Stored data entries:
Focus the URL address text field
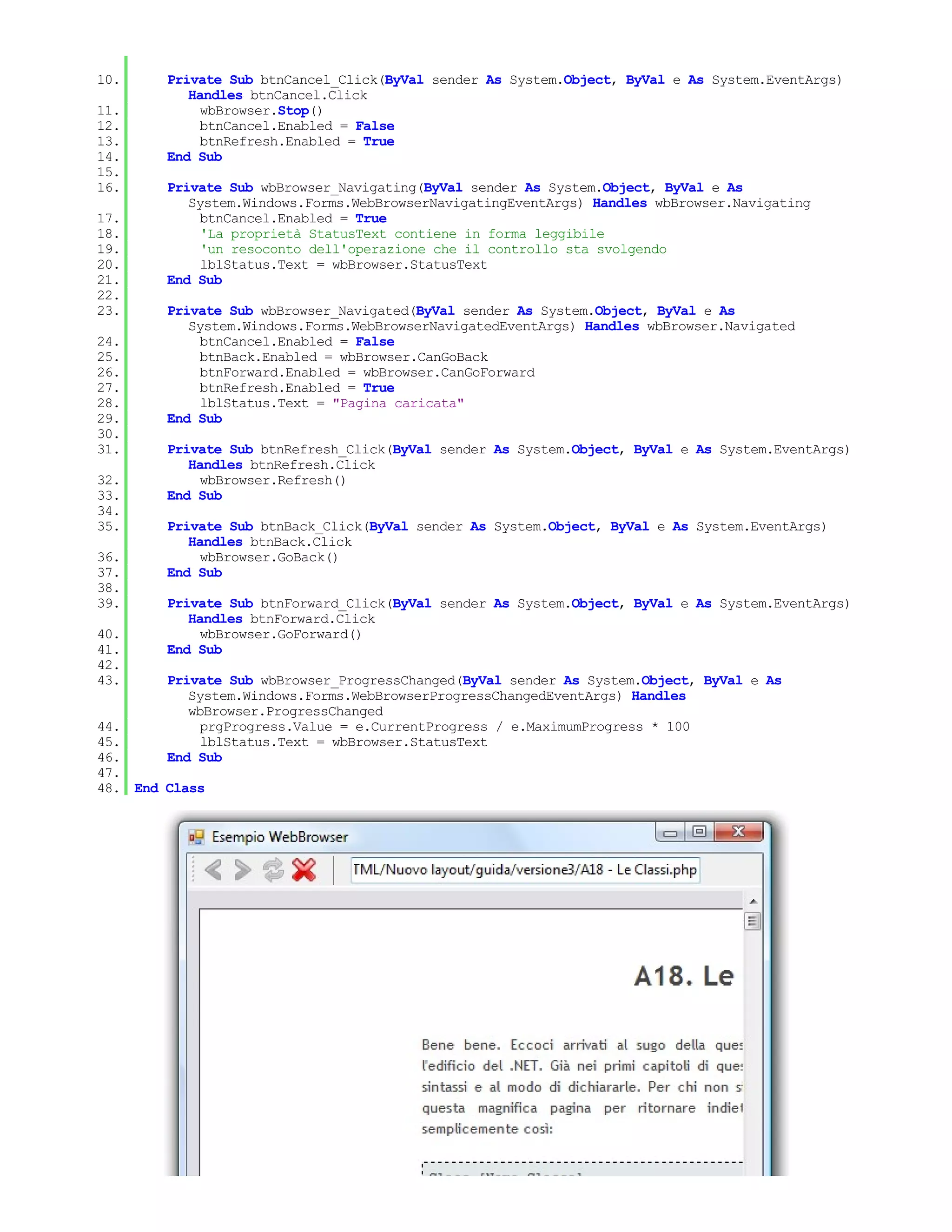 pyautogui.click(x=524, y=870)
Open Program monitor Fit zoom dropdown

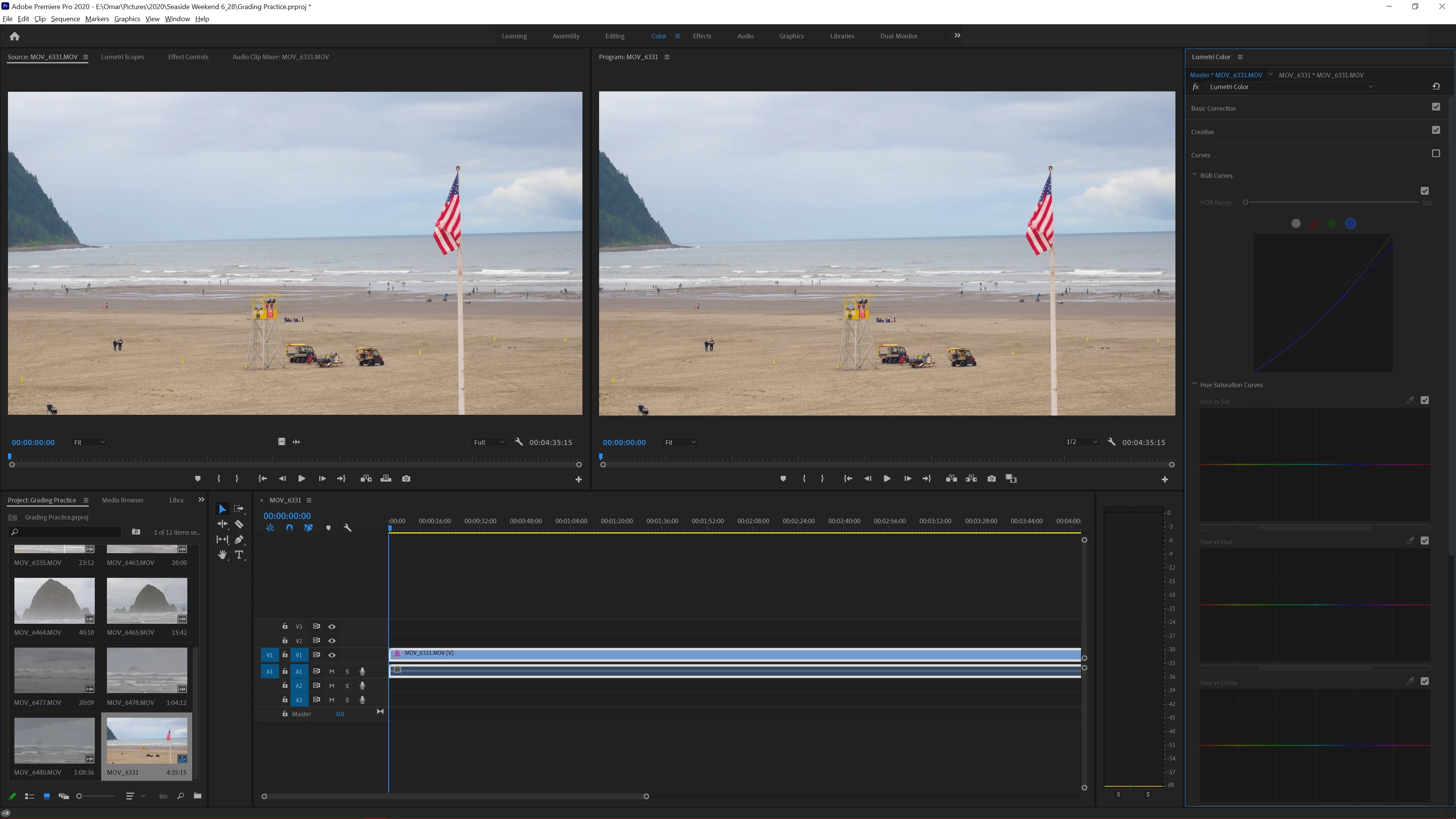tap(680, 442)
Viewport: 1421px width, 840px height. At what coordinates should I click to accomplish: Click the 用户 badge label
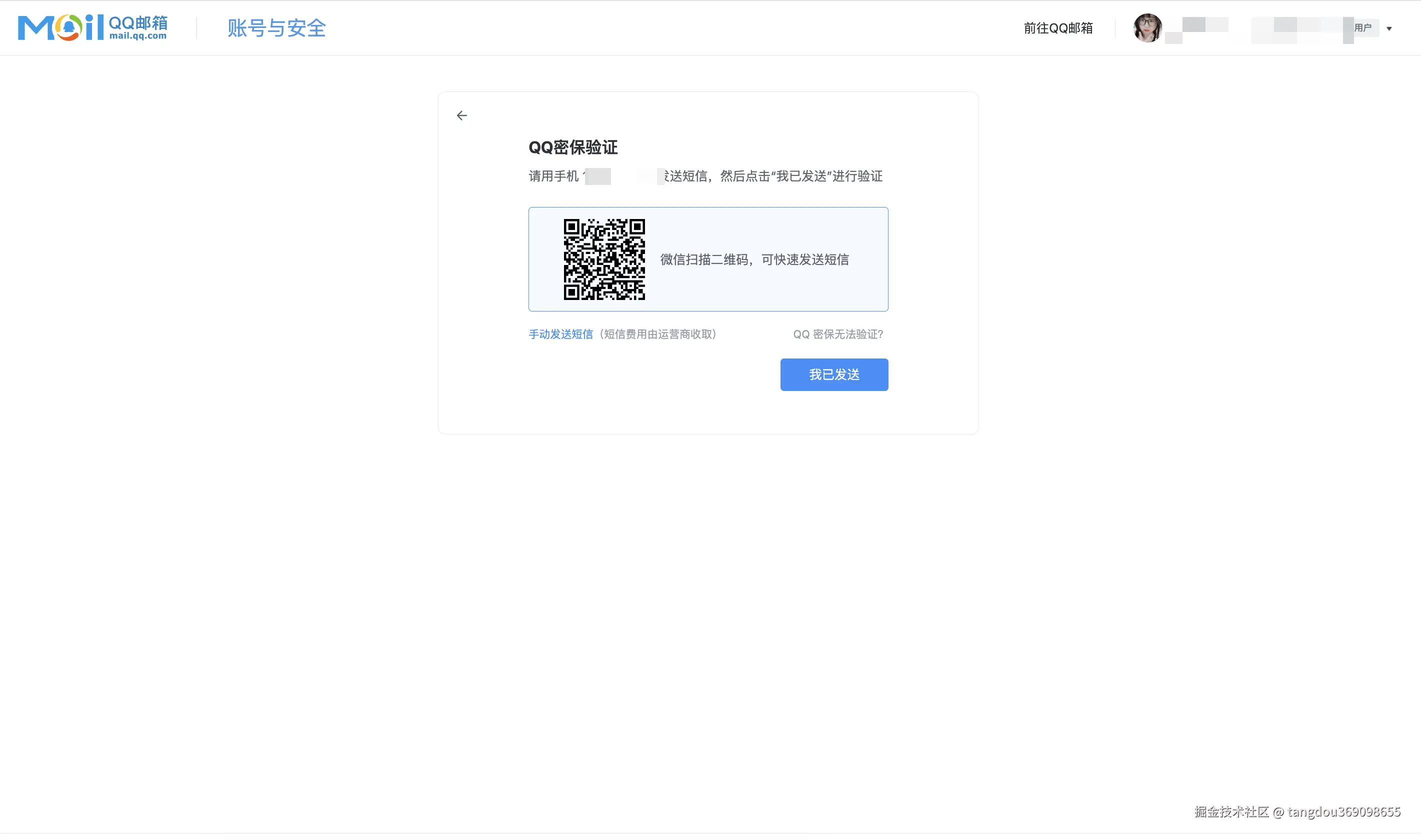(x=1362, y=28)
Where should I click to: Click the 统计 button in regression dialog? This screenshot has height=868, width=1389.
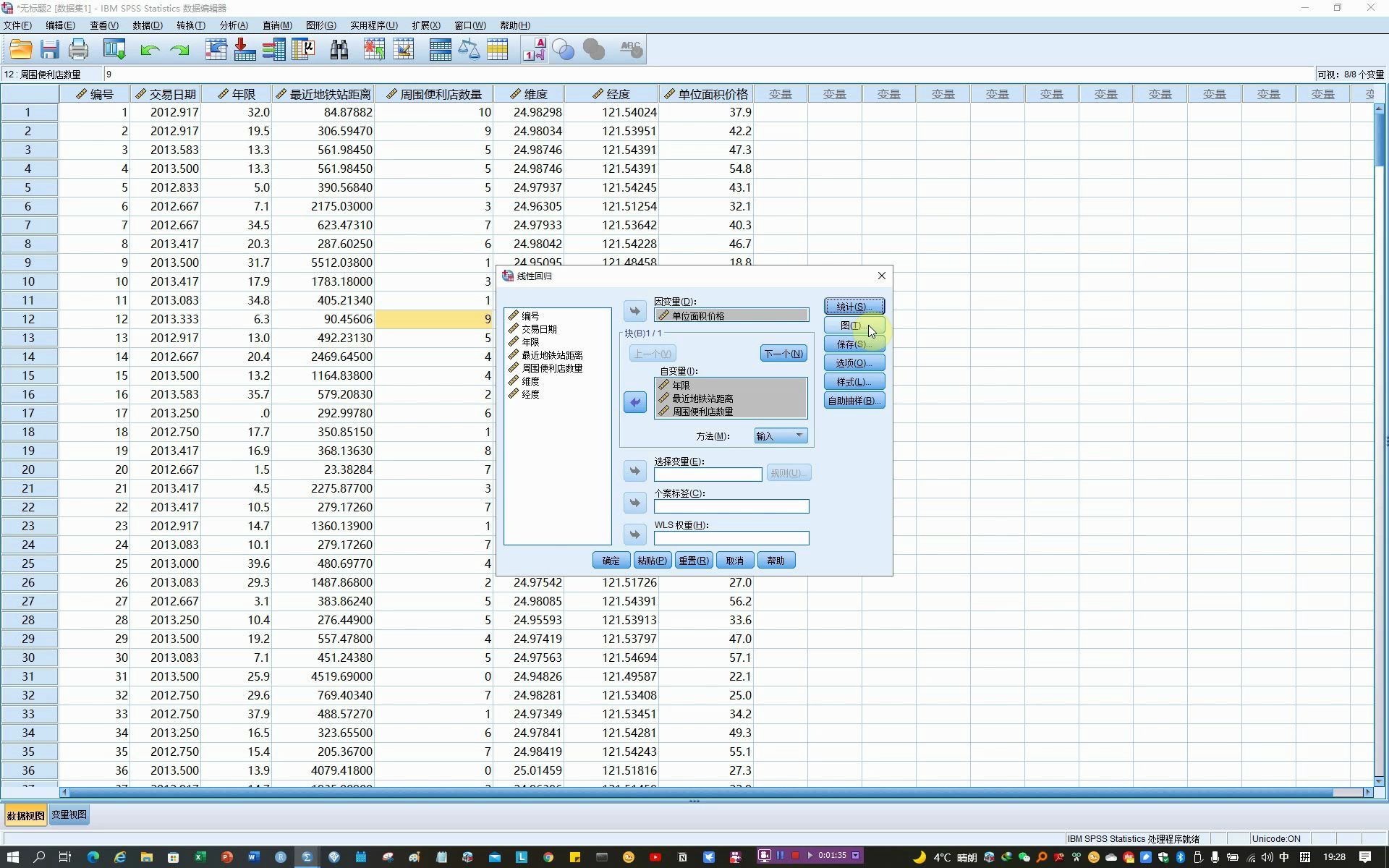point(854,307)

**Task statement**. Drop the images and repeat the data exactly.

**Output for this exercise**.
Focus the URL address text field
 pyautogui.click(x=524, y=870)
Open Program monitor Fit zoom dropdown

tap(680, 442)
Viewport: 1421px width, 840px height. At what coordinates should I click to accomplish: Click the 用户 badge label
(x=1362, y=28)
Where should I click to: Click the 统计 button in regression dialog? This screenshot has height=868, width=1389.
point(854,307)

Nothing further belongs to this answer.